ASSIGNMENT: Edit the items from the start through the line that contains "(340, 188).", changing "Identify" to "Find" and leaving everything else as it is.

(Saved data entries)
::::

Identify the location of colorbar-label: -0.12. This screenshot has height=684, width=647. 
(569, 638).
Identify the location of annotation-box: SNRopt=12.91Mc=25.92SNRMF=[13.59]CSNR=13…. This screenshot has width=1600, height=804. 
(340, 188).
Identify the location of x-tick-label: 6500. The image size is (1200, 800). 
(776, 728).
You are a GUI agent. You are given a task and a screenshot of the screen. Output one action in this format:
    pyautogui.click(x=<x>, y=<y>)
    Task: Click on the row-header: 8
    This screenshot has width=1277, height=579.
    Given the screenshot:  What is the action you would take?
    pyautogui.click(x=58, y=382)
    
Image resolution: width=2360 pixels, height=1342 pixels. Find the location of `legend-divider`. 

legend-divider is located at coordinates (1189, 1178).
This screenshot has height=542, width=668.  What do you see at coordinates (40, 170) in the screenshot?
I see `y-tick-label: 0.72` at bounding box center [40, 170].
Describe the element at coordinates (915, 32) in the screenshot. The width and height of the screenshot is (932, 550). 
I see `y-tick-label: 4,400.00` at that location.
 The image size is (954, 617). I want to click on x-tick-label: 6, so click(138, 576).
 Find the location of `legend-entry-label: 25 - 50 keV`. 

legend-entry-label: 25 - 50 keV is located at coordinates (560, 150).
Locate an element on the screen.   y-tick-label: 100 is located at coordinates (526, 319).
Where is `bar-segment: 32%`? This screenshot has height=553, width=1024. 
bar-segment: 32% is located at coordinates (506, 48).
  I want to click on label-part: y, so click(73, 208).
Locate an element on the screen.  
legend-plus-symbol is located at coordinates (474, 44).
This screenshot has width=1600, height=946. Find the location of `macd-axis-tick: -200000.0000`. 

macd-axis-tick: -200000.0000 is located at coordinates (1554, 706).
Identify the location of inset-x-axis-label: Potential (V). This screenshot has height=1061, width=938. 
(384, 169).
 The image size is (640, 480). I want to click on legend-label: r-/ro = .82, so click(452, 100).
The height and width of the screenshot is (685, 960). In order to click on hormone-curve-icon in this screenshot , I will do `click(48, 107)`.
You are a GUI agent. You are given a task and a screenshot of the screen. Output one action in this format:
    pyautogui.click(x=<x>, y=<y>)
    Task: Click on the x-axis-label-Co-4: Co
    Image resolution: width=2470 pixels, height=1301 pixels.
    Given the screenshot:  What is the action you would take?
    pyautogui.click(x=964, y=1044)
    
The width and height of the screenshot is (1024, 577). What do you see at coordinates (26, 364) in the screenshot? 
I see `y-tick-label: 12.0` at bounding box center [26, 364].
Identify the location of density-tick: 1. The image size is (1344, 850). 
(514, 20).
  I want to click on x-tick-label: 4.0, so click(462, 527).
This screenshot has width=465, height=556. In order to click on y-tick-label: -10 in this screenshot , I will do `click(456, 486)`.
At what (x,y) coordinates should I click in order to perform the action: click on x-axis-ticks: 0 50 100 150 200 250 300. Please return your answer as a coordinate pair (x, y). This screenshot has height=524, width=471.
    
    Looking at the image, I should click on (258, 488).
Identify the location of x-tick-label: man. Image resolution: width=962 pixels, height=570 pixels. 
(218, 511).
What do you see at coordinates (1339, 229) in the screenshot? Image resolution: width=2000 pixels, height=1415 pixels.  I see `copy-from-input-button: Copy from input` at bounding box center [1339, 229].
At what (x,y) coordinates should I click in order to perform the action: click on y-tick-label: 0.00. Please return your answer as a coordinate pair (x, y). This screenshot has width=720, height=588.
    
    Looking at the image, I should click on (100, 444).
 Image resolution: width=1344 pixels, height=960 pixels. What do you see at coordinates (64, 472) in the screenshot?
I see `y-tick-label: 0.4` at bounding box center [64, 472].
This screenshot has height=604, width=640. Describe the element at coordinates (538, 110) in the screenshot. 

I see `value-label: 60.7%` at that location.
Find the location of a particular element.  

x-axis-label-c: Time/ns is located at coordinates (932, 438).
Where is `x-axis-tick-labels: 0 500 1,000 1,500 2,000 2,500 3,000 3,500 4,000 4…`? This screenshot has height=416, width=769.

::::

RESPONSE TO THIS TASK:
Find the location of colorbar-label: -0.12. This screenshot has height=684, width=647. 
(569, 638).
Find the location of annotation-box: SNRopt=12.91Mc=25.92SNRMF=[13.59]CSNR=13…. This screenshot has width=1600, height=804. 
(340, 188).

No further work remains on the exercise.